- Work to be completed -
Copy out all of the data below exactly, so that no word differs from the original.

Records: Begin

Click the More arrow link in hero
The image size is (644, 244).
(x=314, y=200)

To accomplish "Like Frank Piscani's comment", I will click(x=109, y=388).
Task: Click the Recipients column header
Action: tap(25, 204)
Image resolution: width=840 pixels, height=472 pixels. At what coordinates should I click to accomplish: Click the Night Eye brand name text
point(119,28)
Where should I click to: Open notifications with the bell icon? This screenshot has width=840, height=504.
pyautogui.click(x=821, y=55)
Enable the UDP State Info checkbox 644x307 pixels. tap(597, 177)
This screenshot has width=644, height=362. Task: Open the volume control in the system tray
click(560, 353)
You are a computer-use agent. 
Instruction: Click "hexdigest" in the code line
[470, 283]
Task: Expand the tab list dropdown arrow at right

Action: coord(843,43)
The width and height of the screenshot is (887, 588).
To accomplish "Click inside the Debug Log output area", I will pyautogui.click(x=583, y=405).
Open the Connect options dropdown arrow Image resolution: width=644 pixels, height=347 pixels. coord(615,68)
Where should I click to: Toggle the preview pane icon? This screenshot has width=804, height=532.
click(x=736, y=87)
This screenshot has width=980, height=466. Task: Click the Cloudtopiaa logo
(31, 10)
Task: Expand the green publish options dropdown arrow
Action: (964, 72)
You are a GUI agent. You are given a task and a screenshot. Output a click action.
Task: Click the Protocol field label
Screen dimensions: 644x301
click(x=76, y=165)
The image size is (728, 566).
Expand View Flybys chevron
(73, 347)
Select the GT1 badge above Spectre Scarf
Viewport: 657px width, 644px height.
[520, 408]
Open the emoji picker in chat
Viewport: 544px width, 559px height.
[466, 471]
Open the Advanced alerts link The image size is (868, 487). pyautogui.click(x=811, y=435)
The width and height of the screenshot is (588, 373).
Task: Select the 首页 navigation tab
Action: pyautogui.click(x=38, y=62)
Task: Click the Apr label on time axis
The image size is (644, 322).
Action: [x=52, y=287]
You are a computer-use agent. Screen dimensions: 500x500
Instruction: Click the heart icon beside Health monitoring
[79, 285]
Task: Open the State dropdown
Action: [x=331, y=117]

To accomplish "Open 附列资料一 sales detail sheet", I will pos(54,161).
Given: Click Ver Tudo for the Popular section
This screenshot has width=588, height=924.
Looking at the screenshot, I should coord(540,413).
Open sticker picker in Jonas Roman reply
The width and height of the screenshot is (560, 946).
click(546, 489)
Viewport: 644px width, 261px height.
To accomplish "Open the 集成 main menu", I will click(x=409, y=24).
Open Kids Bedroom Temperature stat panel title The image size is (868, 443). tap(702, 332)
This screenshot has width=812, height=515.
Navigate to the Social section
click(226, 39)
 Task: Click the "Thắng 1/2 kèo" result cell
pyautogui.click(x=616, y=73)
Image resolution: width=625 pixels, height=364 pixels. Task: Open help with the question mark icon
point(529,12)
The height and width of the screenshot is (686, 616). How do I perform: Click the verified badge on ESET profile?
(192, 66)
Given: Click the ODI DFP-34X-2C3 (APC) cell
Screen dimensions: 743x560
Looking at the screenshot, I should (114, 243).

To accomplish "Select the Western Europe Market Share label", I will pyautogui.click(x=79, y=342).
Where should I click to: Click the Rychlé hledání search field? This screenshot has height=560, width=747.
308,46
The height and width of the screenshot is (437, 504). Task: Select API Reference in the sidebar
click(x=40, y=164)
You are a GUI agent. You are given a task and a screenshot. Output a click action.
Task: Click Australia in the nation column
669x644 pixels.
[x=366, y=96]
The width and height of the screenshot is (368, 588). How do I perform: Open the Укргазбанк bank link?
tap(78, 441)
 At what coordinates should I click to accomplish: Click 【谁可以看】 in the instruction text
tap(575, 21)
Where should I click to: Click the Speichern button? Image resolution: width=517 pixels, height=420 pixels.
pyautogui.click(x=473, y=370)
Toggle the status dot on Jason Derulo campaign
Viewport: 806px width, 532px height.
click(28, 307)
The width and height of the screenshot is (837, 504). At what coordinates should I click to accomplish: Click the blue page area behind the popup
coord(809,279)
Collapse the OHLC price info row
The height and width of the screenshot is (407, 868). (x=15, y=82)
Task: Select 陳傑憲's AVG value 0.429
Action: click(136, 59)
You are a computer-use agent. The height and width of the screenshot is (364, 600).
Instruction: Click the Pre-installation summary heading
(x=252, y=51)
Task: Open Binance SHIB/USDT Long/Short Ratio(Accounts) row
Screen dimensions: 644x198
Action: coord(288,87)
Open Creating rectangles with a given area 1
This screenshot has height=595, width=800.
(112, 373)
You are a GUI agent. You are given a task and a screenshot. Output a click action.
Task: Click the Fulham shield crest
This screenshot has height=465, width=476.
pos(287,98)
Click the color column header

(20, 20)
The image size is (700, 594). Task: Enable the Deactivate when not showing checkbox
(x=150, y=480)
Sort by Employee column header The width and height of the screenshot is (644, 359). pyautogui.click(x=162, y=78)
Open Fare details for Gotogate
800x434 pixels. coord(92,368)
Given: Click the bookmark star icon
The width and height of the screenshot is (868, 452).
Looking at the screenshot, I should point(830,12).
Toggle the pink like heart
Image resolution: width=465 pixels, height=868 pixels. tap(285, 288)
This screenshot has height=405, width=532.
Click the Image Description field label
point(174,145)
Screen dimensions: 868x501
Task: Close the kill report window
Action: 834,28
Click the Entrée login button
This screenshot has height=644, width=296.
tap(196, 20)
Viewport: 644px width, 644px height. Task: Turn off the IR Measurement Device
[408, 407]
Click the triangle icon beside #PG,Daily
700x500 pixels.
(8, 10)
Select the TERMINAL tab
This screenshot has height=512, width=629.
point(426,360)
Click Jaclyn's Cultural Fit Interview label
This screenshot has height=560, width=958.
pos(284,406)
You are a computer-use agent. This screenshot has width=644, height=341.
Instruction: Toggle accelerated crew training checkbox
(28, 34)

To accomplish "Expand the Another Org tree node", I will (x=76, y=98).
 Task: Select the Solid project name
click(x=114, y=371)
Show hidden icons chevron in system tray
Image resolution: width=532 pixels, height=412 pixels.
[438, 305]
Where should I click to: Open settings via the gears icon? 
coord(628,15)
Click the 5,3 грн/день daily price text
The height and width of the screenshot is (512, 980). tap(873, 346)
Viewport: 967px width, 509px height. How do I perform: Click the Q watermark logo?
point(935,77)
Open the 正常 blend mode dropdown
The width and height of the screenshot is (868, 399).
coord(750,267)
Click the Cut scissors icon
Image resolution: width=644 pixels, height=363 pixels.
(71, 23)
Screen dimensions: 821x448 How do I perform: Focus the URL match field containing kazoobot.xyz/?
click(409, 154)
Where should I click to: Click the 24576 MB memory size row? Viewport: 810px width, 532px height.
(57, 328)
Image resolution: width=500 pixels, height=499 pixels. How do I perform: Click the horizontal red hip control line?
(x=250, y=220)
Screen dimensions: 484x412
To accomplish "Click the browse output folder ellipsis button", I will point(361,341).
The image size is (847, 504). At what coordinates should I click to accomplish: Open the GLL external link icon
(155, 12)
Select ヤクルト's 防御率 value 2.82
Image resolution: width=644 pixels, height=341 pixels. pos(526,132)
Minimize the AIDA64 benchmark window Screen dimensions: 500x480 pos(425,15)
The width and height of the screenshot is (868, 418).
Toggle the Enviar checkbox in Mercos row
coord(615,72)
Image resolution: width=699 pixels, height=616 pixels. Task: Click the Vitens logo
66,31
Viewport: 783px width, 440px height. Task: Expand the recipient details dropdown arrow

Records: End

- Task answer -
Click the More arrow link in hero
The image size is (644, 244).
(x=314, y=200)

To accomplish "Like Frank Piscani's comment", I will click(x=109, y=388).
Task: Click the Recipients column header
Action: tap(25, 204)
Image resolution: width=840 pixels, height=472 pixels. At what coordinates should I click to accomplish: Click the Night Eye brand name text
point(119,28)
Where should I click to: Open notifications with the bell icon? This screenshot has width=840, height=504.
pyautogui.click(x=821, y=55)
Enable the UDP State Info checkbox 644x307 pixels. tap(597, 177)
This screenshot has width=644, height=362. Task: Open the volume control in the system tray
click(560, 353)
You are a computer-use agent. 
Instruction: Click "hexdigest" in the code line
[470, 283]
Task: Expand the tab list dropdown arrow at right

Action: coord(843,43)
The width and height of the screenshot is (887, 588).
To accomplish "Click inside the Debug Log output area", I will pyautogui.click(x=583, y=405).
Open the Connect options dropdown arrow Image resolution: width=644 pixels, height=347 pixels. coord(615,68)
Where should I click to: Toggle the preview pane icon? This screenshot has width=804, height=532.
click(x=736, y=87)
This screenshot has width=980, height=466. Task: Click the Cloudtopiaa logo
(31, 10)
Task: Expand the green publish options dropdown arrow
Action: (964, 72)
You are a GUI agent. You are given a task and a screenshot. Output a click action.
Task: Click the Protocol field label
Screen dimensions: 644x301
click(x=76, y=165)
The image size is (728, 566).
Expand View Flybys chevron
(73, 347)
Select the GT1 badge above Spectre Scarf
Viewport: 657px width, 644px height.
[520, 408]
Open the emoji picker in chat
Viewport: 544px width, 559px height.
[466, 471]
Open the Advanced alerts link The image size is (868, 487). pyautogui.click(x=811, y=435)
The width and height of the screenshot is (588, 373).
Task: Select the 首页 navigation tab
Action: pyautogui.click(x=38, y=62)
Task: Click the Apr label on time axis
The image size is (644, 322).
Action: [x=52, y=287]
You are a computer-use agent. Screen dimensions: 500x500
Instruction: Click the heart icon beside Health monitoring
[79, 285]
Task: Open the State dropdown
Action: [x=331, y=117]

To accomplish "Open 附列资料一 sales detail sheet", I will pos(54,161).
Given: Click Ver Tudo for the Popular section
This screenshot has width=588, height=924.
Looking at the screenshot, I should coord(540,413).
Open sticker picker in Jonas Roman reply
The width and height of the screenshot is (560, 946).
click(546, 489)
Viewport: 644px width, 261px height.
To accomplish "Open the 集成 main menu", I will click(x=409, y=24).
Open Kids Bedroom Temperature stat panel title The image size is (868, 443). tap(702, 332)
This screenshot has width=812, height=515.
Navigate to the Social section
click(226, 39)
 Task: Click the "Thắng 1/2 kèo" result cell
pyautogui.click(x=616, y=73)
Image resolution: width=625 pixels, height=364 pixels. Task: Open help with the question mark icon
point(529,12)
The height and width of the screenshot is (686, 616). How do I perform: Click the verified badge on ESET profile?
(192, 66)
Given: Click the ODI DFP-34X-2C3 (APC) cell
Screen dimensions: 743x560
Looking at the screenshot, I should (114, 243).

To accomplish "Select the Western Europe Market Share label", I will pyautogui.click(x=79, y=342).
Where should I click to: Click the Rychlé hledání search field? This screenshot has height=560, width=747.
308,46
The height and width of the screenshot is (437, 504). Task: Select API Reference in the sidebar
click(x=40, y=164)
You are a GUI agent. You are given a task and a screenshot. Output a click action.
Task: Click Australia in the nation column
669x644 pixels.
[x=366, y=96]
The width and height of the screenshot is (368, 588). How do I perform: Open the Укргазбанк bank link?
tap(78, 441)
 At what coordinates should I click to accomplish: Click 【谁可以看】 in the instruction text
tap(575, 21)
Where should I click to: Click the Speichern button? Image resolution: width=517 pixels, height=420 pixels.
pyautogui.click(x=473, y=370)
Toggle the status dot on Jason Derulo campaign
Viewport: 806px width, 532px height.
click(28, 307)
The width and height of the screenshot is (837, 504). At what coordinates should I click to accomplish: Click the blue page area behind the popup
coord(809,279)
Collapse the OHLC price info row
The height and width of the screenshot is (407, 868). (x=15, y=82)
Task: Select 陳傑憲's AVG value 0.429
Action: click(136, 59)
You are a computer-use agent. The height and width of the screenshot is (364, 600).
Instruction: Click the Pre-installation summary heading
(x=252, y=51)
Task: Open Binance SHIB/USDT Long/Short Ratio(Accounts) row
Screen dimensions: 644x198
Action: coord(288,87)
Open Creating rectangles with a given area 1
This screenshot has height=595, width=800.
(112, 373)
You are a GUI agent. You are given a task and a screenshot. Output a click action.
Task: Click the Fulham shield crest
This screenshot has height=465, width=476.
pos(287,98)
Click the color column header

(20, 20)
The image size is (700, 594). Task: Enable the Deactivate when not showing checkbox
(x=150, y=480)
Sort by Employee column header The width and height of the screenshot is (644, 359). pyautogui.click(x=162, y=78)
Open Fare details for Gotogate
800x434 pixels. coord(92,368)
Given: Click the bookmark star icon
The width and height of the screenshot is (868, 452).
Looking at the screenshot, I should point(830,12).
Toggle the pink like heart
Image resolution: width=465 pixels, height=868 pixels. tap(285, 288)
This screenshot has height=405, width=532.
Click the Image Description field label
point(174,145)
Screen dimensions: 868x501
Task: Close the kill report window
Action: 834,28
Click the Entrée login button
This screenshot has height=644, width=296.
tap(196, 20)
Viewport: 644px width, 644px height. Task: Turn off the IR Measurement Device
[408, 407]
Click the triangle icon beside #PG,Daily
700x500 pixels.
(8, 10)
Select the TERMINAL tab
This screenshot has height=512, width=629.
point(426,360)
Click Jaclyn's Cultural Fit Interview label
This screenshot has height=560, width=958.
pos(284,406)
You are a computer-use agent. This screenshot has width=644, height=341.
Instruction: Toggle accelerated crew training checkbox
(28, 34)

To accomplish "Expand the Another Org tree node", I will (x=76, y=98).
 Task: Select the Solid project name
click(x=114, y=371)
Show hidden icons chevron in system tray
Image resolution: width=532 pixels, height=412 pixels.
[438, 305]
Where should I click to: Open settings via the gears icon? 
coord(628,15)
Click the 5,3 грн/день daily price text
The height and width of the screenshot is (512, 980). tap(873, 346)
Viewport: 967px width, 509px height. How do I perform: Click the Q watermark logo?
point(935,77)
Open the 正常 blend mode dropdown
The width and height of the screenshot is (868, 399).
coord(750,267)
Click the Cut scissors icon
Image resolution: width=644 pixels, height=363 pixels.
(71, 23)
Screen dimensions: 821x448 How do I perform: Focus the URL match field containing kazoobot.xyz/?
click(409, 154)
Where should I click to: Click the 24576 MB memory size row? Viewport: 810px width, 532px height.
(57, 328)
Image resolution: width=500 pixels, height=499 pixels. How do I perform: Click the horizontal red hip control line?
(x=250, y=220)
Screen dimensions: 484x412
To accomplish "Click the browse output folder ellipsis button", I will point(361,341).
The image size is (847, 504). At what coordinates should I click to accomplish: Open the GLL external link icon
(155, 12)
Select ヤクルト's 防御率 value 2.82
Image resolution: width=644 pixels, height=341 pixels. pos(526,132)
Minimize the AIDA64 benchmark window Screen dimensions: 500x480 pos(425,15)
The width and height of the screenshot is (868, 418).
Toggle the Enviar checkbox in Mercos row
coord(615,72)
Image resolution: width=699 pixels, height=616 pixels. Task: Click the Vitens logo
66,31
Viewport: 783px width, 440px height. Task: Expand the recipient details dropdown arrow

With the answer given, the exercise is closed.